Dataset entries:
- - - - - - -

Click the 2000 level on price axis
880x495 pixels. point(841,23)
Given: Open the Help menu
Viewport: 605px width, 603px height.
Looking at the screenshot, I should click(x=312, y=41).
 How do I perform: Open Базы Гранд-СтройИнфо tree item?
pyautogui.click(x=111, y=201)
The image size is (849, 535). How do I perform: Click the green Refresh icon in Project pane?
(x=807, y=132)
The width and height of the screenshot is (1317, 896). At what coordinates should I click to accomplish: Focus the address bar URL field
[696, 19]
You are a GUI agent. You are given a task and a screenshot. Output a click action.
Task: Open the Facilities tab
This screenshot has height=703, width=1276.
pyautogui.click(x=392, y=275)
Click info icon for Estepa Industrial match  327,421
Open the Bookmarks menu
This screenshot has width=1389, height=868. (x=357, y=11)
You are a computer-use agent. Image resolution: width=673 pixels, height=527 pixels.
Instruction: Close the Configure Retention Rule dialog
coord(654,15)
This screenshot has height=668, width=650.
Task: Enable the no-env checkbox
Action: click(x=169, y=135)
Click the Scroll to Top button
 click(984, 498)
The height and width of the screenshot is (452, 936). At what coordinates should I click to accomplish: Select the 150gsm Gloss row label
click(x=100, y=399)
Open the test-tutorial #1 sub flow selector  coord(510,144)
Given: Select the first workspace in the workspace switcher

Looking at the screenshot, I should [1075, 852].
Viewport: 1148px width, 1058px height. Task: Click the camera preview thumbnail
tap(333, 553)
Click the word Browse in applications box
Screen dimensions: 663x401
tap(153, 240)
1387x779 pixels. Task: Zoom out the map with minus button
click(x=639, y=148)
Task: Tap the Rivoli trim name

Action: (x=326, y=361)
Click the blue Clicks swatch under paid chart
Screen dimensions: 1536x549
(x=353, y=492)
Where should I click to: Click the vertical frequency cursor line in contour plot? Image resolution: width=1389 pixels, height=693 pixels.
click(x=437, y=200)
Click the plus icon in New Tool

- - - - - - -

> [WHAT YOU HAVE TO DO]:
Where a line contains "Click the blue Clicks swatch under paid chart", begin there and output each line through the end of the data above, exactly; give no other lines.

> [COMPLETED EXERCISE]:
Click the blue Clicks swatch under paid chart
Screen dimensions: 1536x549
(x=353, y=492)
Where should I click to: Click the vertical frequency cursor line in contour plot? Image resolution: width=1389 pixels, height=693 pixels.
click(x=437, y=200)
Click the plus icon in New Tool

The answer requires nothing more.